» **Information shown**
....
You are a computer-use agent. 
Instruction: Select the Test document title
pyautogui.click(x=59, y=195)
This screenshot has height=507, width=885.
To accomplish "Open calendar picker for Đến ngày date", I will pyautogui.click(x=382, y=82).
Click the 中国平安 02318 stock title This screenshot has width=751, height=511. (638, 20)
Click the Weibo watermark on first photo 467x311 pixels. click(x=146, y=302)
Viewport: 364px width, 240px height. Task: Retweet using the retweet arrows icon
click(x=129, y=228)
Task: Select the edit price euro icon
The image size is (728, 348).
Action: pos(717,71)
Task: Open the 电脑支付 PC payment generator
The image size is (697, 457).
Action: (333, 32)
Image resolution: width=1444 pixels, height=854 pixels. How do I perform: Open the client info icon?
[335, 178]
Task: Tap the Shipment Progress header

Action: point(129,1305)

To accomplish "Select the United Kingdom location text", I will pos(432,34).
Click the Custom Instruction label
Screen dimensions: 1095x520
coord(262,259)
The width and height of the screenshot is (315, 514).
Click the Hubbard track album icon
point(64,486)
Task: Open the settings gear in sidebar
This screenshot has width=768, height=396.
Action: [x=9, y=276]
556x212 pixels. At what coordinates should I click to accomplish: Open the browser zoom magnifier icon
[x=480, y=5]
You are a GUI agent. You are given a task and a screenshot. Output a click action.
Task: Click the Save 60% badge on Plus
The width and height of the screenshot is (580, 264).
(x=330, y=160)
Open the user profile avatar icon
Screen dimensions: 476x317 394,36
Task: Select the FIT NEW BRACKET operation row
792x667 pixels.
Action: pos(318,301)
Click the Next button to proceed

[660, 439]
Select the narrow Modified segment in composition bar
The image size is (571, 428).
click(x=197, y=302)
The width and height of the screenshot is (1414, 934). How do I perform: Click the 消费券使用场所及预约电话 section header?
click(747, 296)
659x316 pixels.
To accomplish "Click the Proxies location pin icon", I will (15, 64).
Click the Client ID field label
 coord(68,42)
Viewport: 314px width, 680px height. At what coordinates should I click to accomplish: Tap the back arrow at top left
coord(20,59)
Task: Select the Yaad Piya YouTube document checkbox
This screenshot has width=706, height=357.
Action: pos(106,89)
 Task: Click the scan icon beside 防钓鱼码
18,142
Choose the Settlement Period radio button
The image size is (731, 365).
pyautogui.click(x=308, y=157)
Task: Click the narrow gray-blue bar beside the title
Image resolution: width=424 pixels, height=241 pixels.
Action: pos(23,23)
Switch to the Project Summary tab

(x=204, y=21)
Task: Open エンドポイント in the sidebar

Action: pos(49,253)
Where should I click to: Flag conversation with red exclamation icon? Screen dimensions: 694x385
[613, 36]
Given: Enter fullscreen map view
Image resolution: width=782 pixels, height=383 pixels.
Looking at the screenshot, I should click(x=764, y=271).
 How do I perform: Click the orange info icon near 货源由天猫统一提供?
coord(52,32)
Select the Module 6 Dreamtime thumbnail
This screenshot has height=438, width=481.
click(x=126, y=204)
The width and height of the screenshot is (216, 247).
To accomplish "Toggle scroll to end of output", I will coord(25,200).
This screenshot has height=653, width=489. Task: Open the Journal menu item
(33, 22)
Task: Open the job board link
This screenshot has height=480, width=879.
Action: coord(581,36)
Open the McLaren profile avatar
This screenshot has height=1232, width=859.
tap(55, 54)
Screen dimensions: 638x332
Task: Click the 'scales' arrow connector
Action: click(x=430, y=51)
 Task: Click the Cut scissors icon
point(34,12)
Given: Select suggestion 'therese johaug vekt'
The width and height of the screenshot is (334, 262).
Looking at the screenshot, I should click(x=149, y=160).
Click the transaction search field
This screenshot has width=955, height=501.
....
» **Instructions to follow**
Repeat all of the records exactly.

» **Written answer**
You are a computer-use agent. 
Instruction: Select the Test document title
pyautogui.click(x=59, y=195)
This screenshot has height=507, width=885.
To accomplish "Open calendar picker for Đến ngày date", I will pyautogui.click(x=382, y=82).
Click the 中国平安 02318 stock title This screenshot has width=751, height=511. (638, 20)
Click the Weibo watermark on first photo 467x311 pixels. click(x=146, y=302)
Viewport: 364px width, 240px height. Task: Retweet using the retweet arrows icon
click(x=129, y=228)
Task: Select the edit price euro icon
The image size is (728, 348).
Action: pos(717,71)
Task: Open the 电脑支付 PC payment generator
The image size is (697, 457).
Action: (333, 32)
Image resolution: width=1444 pixels, height=854 pixels. How do I perform: Open the client info icon?
[335, 178]
Task: Tap the Shipment Progress header

Action: point(129,1305)

To accomplish "Select the United Kingdom location text", I will pos(432,34).
Click the Custom Instruction label
Screen dimensions: 1095x520
coord(262,259)
The width and height of the screenshot is (315, 514).
Click the Hubbard track album icon
point(64,486)
Task: Open the settings gear in sidebar
This screenshot has width=768, height=396.
Action: [x=9, y=276]
556x212 pixels. At what coordinates should I click to accomplish: Open the browser zoom magnifier icon
[x=480, y=5]
You are a GUI agent. You are given a task and a screenshot. Output a click action.
Task: Click the Save 60% badge on Plus
The width and height of the screenshot is (580, 264).
(x=330, y=160)
Open the user profile avatar icon
Screen dimensions: 476x317 394,36
Task: Select the FIT NEW BRACKET operation row
792x667 pixels.
Action: pos(318,301)
Click the Next button to proceed

[660, 439]
Select the narrow Modified segment in composition bar
The image size is (571, 428).
click(x=197, y=302)
The width and height of the screenshot is (1414, 934). How do I perform: Click the 消费券使用场所及预约电话 section header?
click(747, 296)
659x316 pixels.
To accomplish "Click the Proxies location pin icon", I will (15, 64).
Click the Client ID field label
 coord(68,42)
Viewport: 314px width, 680px height. At what coordinates should I click to accomplish: Tap the back arrow at top left
coord(20,59)
Task: Select the Yaad Piya YouTube document checkbox
This screenshot has width=706, height=357.
Action: pos(106,89)
 Task: Click the scan icon beside 防钓鱼码
18,142
Choose the Settlement Period radio button
The image size is (731, 365).
pyautogui.click(x=308, y=157)
Task: Click the narrow gray-blue bar beside the title
Image resolution: width=424 pixels, height=241 pixels.
Action: pos(23,23)
Switch to the Project Summary tab

(x=204, y=21)
Task: Open エンドポイント in the sidebar

Action: pos(49,253)
Where should I click to: Flag conversation with red exclamation icon? Screen dimensions: 694x385
[613, 36]
Given: Enter fullscreen map view
Image resolution: width=782 pixels, height=383 pixels.
Looking at the screenshot, I should click(x=764, y=271).
 How do I perform: Click the orange info icon near 货源由天猫统一提供?
coord(52,32)
Select the Module 6 Dreamtime thumbnail
This screenshot has height=438, width=481.
click(x=126, y=204)
The width and height of the screenshot is (216, 247).
To accomplish "Toggle scroll to end of output", I will coord(25,200).
This screenshot has height=653, width=489. Task: Open the Journal menu item
(33, 22)
Task: Open the job board link
This screenshot has height=480, width=879.
Action: coord(581,36)
Open the McLaren profile avatar
This screenshot has height=1232, width=859.
tap(55, 54)
Screen dimensions: 638x332
Task: Click the 'scales' arrow connector
Action: click(x=430, y=51)
 Task: Click the Cut scissors icon
point(34,12)
Given: Select suggestion 'therese johaug vekt'
The width and height of the screenshot is (334, 262).
Looking at the screenshot, I should click(x=149, y=160).
Click the transaction search field
This screenshot has width=955, height=501.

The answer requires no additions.